もう20年ほど前に初めて見た際には、ただただ樹冠の大きさばかりが興味を惹いたが、訪れる度に新しい発見のあるクスである。
1988年の頃には幹周も実測13.9mであったのだが、2010年には14.4mにまで成長している。
ひと頃は樹勢の衰えが見え始めたとの声も聞いたが、ここ最近の10年に限って言わせてもらえば、樹勢は回復傾向に転じたと断言しても良さそうである。
それを裏づけるように樹冠は来る度に生長しているようであるし、大きな横枝に付く葉の量も、見る度に増加しているように感じられてならないのだ。
長年にわたってクスノキを治療してきた効果もあるだろうし、市街地にありながらも、周囲には建物を建てずに環境を守り続けている努力も実っていそうである。
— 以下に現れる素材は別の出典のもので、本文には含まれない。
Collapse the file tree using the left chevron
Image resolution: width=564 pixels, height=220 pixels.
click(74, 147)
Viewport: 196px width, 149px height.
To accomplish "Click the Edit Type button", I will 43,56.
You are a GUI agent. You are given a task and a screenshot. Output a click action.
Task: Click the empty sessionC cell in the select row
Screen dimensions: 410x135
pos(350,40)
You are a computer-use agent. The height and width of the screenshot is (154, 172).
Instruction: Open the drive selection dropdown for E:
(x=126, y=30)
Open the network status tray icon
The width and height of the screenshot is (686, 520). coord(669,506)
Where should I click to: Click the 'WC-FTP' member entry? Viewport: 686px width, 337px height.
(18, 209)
樹形からすると、本来あるべき主幹らしい幹が上部には見あたらない。多分古い時代に災害によって失われたのであろうが、それを補うべく横枝が成長し、ここまで雄大な樹冠を作り上げたのであろう。まさに奇跡の産物とでも言えそうな樹形である。
樹冠の広さでは山口県「川棚クスの森」、熊本県「寂心さんの大クス」、そして本樹の3本が優劣付けがたい大きさを誇るだろうか。
幹の太さにおいては最大クラスのものには一歩劣ってしまうが、それを補って余りある樹冠の素晴らしさだ。
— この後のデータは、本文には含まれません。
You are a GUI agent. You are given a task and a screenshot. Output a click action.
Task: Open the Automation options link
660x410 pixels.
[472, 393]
吉野川に沿ってクスの巨樹が多数存在するが、その中でも加茂の大クスは大将格の風格を有している。
四国三郎の氾濫という過酷な戦いを何度も勝ち抜いてきた証を太い幹に刻み込み、現代を生きる者に力と勇気を与えてくれる、かけがえのない存在であろう。
四国ではこのクスと「杉の大杉」、この両巨頭は全国的に見ても飛び抜けた存在であろう。